Lo intenta, pero no funciona. Me acerco un momento a la ventana, respirando hondo, y observo de nuevo la masa de globos dirigibles del exterior. Entonces, oigo más voces al otro lado de la puerta.
—Soy el técnico del teléfono, señor Orr. ¿Tiene un problema con su puerta?
—No puede abrirla —le responde la primera voz.
—¿Ha girado bien la llave? —pregunta el hombre del teléfono. Suena un repiqueteo en la puerta. No respondo.
—¿Tiene alguna otra puerta por donde podamos entrar, señor Orr? —grita.

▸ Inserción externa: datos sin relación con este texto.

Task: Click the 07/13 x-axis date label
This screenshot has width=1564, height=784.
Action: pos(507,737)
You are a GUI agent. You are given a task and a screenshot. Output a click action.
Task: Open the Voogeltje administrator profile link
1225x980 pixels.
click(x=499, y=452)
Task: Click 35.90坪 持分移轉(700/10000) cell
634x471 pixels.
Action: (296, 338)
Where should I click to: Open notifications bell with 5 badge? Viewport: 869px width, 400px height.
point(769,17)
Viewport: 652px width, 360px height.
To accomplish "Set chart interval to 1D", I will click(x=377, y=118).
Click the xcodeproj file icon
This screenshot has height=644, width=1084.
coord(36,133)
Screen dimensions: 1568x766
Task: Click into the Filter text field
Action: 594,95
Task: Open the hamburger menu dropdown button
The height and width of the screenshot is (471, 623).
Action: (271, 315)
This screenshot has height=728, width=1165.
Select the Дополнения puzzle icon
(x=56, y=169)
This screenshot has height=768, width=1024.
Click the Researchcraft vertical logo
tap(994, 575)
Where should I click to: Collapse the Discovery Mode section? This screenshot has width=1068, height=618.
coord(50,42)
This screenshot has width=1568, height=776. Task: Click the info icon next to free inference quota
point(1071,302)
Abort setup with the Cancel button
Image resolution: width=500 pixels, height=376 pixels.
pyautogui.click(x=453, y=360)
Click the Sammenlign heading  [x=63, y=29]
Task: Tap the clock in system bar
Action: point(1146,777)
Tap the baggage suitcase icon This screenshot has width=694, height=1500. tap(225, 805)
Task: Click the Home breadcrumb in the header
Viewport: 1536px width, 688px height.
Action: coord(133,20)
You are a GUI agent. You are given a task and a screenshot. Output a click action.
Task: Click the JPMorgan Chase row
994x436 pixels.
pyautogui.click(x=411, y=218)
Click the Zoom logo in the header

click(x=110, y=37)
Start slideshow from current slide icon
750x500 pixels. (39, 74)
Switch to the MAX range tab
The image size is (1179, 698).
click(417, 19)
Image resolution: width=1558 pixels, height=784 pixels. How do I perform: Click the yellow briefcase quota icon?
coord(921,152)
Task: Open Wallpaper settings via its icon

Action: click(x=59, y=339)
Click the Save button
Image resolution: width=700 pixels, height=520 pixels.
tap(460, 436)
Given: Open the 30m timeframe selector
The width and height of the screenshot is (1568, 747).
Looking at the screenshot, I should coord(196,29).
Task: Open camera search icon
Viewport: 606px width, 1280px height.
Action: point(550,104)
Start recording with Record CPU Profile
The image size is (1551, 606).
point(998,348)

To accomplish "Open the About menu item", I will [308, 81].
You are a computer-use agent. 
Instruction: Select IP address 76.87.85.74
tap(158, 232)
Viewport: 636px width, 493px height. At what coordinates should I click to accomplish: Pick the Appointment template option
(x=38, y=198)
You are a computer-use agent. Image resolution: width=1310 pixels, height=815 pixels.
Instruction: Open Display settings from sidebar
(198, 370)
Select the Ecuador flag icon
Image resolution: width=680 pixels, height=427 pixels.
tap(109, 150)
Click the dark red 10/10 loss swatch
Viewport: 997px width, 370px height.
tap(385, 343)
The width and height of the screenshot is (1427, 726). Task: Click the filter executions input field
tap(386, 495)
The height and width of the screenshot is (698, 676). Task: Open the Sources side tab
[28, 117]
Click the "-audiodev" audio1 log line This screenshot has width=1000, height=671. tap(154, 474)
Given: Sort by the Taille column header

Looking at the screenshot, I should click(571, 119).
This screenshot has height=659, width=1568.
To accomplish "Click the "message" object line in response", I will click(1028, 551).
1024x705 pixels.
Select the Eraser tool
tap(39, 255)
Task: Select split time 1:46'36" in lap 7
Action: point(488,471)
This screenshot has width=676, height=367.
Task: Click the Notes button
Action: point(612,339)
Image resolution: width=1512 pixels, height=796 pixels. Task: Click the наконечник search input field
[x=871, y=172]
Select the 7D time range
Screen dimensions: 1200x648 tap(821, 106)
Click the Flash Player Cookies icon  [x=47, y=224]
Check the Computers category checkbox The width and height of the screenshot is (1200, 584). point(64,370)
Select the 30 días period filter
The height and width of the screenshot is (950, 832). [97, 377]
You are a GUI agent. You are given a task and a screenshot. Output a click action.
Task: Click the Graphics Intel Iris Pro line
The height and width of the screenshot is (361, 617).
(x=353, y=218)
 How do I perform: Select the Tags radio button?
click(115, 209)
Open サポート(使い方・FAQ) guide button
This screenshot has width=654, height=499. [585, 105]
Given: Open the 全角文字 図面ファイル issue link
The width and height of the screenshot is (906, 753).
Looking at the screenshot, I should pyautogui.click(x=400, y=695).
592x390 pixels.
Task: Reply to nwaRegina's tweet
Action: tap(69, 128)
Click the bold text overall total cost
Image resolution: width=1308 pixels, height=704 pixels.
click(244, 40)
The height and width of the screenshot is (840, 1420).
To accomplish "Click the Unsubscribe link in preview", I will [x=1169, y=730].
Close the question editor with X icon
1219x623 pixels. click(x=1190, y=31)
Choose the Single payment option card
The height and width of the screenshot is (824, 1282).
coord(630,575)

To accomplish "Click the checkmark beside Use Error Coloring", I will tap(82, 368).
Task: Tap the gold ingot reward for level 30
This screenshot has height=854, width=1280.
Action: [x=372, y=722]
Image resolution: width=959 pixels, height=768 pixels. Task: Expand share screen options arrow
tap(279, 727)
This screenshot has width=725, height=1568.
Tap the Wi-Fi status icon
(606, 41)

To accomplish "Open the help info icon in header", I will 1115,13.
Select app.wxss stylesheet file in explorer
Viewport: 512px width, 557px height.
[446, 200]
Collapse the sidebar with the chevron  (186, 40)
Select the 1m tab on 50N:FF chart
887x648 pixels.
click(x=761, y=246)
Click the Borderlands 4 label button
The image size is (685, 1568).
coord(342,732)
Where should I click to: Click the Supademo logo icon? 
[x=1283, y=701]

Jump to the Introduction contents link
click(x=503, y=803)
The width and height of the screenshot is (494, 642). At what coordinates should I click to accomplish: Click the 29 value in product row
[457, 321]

—Ya se lo he preguntado —le contesta el primer hombre. Vuelven a llamar a la puerta.
—¿Qué quieren? —pregunto.
—¿Tiene teléfono, señor Orr? —pregunta el técnico del televisor.
—¡Pues claro que tiene! —exclama indignado el del teléfono.
—¿Puede llamar a Edificios y Pasillos, señor Orr? Ellos sabrán qu...
—¿Cómo quiere que llame? —Se distingue perfectamente la indignación en la voz del técnico del teléfono—. Si estoy yo aquí será porque no funciona el teléfono, ¿no?
Me retiro al despacho justo antes de que me sugiera que mire un rato la televisión para matar el tiempo.
Pasa una hora. Un conserje retira el marco de la puerta. Al final, esta hace un clic y se abre sin más, descubriendo al hombre allí, de pie, con una expresión entre la incredulidad y la suspicacia, rodeado de madera rota y yeso. Los dos técnicos ya se han marchado a realizar otras reparaciones. Salgo del apartamento pisando tablillas de madera perforadas por clavos torcidos.
—Gracias —le digo al conserje. Se está rascando la cabeza con un martillo.
Echo la carta para el doctor Joyce al buzón de correos y después compro algo de fruta para desayunar. El incidente de la puerta me ha dejado el tiempo justo para reunirme puntualmente con la señorita Arrol.
Tomo un tranvía lleno de gente. Todos hablan sobre los dirigibles y la mayoría no sabe para qué sirven. Cuando el vehículo abandona la sección donde nos encontramos y se introduce en un tramo despejado, todos los pasajeros nos volvemos para mirar los globos.
Es increíble. Todos se encuentran a un solo lado del puente. Contra la corriente marina, nadie ha visto jamás tantos dirigibles juntos. Al otro lado, ni uno solo. Todos los pasajeros del tranvía señalan y admiran la masa de globos. Parece que soy el único que permanece atónito, sin poder apartar la vista del otro lado, donde los cielos que cubren las vigas del puente están completamente limpios y despejados.
No hay ni un solo globo en ellos.
—Buenos días.
—Sí, lo cierto es que lo son. Buenos días. ¿Cómo está su cabeza?
—Bien, gracias. ¿Qué tal su nariz?
—Igual de horrible que siempre, pero ya no sangra. Ah, sí, su pañuelo. —Abberlaine Arrol busca en su bolsillo y extrae el pañuelo limpio, fresco y planchado.
La señorita Arrol acaba de llegar en un tren de trabajadores.
Nos encontramos en una estación de maniobras, hasta ahora el lugar más grande que he visto en el puente. Algunas vías muertas se extienden más allá de la estructura principal, sobre amplias plataformas voladizas. Grandes máquinas, largos trenes de mercancías de toda clase, inmensas grúas y vehículos de mantenimiento de vías circulan por doquier, turnan sus movimientos entre la complejidad de líneas, puntos y vías muertas, como piezas colosales de un juego de construcción, lento y enorme. El vapor humea a través de la luz del día y las nubes de humo juegan con las farolas, aún encendidas en lo alto de las vigas. Los operarios con sus uniformes de trabajo corren de un lado al otro, gritan y agitan banderas de distintos colores, hacen sonar sus silbatos y hablan precipitadamente por sus teléfonos móviles.
Abberlaine Arrol, ataviada con una larga falda gris y una chaqueta corta a juego, y el cabello recogido en una gorra de aspecto oficial, ha venido para dibujar esta escena caótica. Sus acuarelas y sus dibujos sobre temas ferroviarios ya adornan diversas salas de reuniones y vestíbulos de despachos; se la considera una artista realmente prometedora.